Work instruction: Your task is to copy the lines of the data below from the line holding "Where should I click to: Select" through the line holding "Task: Select Round quantization option", inclusive, exactly and with nothing added.

START Working data

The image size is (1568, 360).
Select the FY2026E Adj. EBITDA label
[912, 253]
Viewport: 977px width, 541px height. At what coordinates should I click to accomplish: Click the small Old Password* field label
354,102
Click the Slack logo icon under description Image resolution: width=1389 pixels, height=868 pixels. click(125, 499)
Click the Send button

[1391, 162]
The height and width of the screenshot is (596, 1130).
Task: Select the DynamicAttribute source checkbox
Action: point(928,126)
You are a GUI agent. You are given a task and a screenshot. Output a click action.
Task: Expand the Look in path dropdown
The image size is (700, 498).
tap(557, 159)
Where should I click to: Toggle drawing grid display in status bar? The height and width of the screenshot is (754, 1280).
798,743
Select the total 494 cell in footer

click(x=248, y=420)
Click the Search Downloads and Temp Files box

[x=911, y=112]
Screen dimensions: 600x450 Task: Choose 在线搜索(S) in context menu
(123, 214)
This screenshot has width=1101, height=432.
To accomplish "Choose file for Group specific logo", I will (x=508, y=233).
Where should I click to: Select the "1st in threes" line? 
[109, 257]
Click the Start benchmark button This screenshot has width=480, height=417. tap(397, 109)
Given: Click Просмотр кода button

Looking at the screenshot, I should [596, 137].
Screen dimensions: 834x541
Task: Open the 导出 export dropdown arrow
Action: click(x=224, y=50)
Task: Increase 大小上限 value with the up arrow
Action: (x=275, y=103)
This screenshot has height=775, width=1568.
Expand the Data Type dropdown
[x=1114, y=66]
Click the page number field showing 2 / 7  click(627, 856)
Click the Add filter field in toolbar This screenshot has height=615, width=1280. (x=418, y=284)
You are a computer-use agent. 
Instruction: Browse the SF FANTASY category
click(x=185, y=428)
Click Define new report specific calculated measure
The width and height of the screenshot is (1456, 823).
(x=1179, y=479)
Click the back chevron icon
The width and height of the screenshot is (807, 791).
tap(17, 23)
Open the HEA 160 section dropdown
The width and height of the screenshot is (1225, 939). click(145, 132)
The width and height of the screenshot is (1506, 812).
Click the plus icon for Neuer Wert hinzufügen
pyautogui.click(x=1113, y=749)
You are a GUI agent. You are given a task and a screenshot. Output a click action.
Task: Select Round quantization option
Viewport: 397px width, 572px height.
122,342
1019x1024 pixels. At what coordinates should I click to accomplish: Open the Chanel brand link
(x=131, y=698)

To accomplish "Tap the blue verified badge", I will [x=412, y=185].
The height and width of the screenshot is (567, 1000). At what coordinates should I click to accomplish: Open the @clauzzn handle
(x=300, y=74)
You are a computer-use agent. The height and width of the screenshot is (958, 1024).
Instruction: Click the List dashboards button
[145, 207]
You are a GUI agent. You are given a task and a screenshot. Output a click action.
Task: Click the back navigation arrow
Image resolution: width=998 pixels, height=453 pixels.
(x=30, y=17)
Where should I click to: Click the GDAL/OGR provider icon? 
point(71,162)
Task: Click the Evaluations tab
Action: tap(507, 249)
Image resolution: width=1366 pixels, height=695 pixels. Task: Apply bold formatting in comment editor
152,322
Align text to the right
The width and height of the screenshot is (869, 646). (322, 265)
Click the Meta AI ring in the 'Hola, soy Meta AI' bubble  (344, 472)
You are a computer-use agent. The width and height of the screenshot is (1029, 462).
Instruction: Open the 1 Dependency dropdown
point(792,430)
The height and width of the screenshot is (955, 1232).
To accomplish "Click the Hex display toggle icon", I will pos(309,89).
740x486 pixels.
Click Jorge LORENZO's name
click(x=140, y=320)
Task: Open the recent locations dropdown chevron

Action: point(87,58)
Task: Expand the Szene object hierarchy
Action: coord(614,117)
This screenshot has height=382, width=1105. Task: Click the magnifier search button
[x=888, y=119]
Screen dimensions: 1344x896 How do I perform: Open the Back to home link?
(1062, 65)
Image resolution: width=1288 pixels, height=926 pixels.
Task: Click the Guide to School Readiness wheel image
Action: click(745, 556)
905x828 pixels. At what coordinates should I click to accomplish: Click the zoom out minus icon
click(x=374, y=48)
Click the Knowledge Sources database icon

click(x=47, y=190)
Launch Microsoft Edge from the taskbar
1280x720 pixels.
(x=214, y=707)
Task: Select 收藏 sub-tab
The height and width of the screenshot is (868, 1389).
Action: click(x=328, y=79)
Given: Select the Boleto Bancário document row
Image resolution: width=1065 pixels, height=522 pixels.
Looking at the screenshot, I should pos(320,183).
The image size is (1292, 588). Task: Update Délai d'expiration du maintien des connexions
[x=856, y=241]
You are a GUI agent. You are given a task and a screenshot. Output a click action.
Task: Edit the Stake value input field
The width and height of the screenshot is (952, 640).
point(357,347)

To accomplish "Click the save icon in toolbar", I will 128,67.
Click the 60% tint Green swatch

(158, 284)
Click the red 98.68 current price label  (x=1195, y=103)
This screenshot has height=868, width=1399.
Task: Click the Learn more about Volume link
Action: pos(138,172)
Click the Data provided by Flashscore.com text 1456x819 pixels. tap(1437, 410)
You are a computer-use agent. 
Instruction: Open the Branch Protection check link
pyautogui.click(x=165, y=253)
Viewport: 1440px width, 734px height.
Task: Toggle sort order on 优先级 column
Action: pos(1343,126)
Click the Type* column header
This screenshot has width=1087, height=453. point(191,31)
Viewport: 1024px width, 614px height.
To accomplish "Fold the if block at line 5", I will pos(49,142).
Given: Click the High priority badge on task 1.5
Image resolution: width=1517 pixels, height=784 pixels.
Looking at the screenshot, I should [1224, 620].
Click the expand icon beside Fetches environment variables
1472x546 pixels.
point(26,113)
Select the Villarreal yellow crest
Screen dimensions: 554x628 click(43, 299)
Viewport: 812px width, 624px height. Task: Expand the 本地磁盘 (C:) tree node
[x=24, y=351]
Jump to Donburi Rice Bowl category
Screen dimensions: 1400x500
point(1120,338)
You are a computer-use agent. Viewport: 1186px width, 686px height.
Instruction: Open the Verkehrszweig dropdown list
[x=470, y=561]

END Working data

Answer section:
Where should I click to: Select the "1st in threes" line? 
[109, 257]
Click the Start benchmark button This screenshot has width=480, height=417. tap(397, 109)
Given: Click Просмотр кода button

Looking at the screenshot, I should [596, 137].
Screen dimensions: 834x541
Task: Open the 导出 export dropdown arrow
Action: click(x=224, y=50)
Task: Increase 大小上限 value with the up arrow
Action: (x=275, y=103)
This screenshot has height=775, width=1568.
Expand the Data Type dropdown
[x=1114, y=66]
Click the page number field showing 2 / 7  click(627, 856)
Click the Add filter field in toolbar This screenshot has height=615, width=1280. (x=418, y=284)
You are a computer-use agent. 
Instruction: Browse the SF FANTASY category
click(x=185, y=428)
Click Define new report specific calculated measure
The width and height of the screenshot is (1456, 823).
(x=1179, y=479)
Click the back chevron icon
The width and height of the screenshot is (807, 791).
tap(17, 23)
Open the HEA 160 section dropdown
The width and height of the screenshot is (1225, 939). click(145, 132)
The width and height of the screenshot is (1506, 812).
Click the plus icon for Neuer Wert hinzufügen
pyautogui.click(x=1113, y=749)
You are a GUI agent. You are given a task and a screenshot. Output a click action.
Task: Select Round quantization option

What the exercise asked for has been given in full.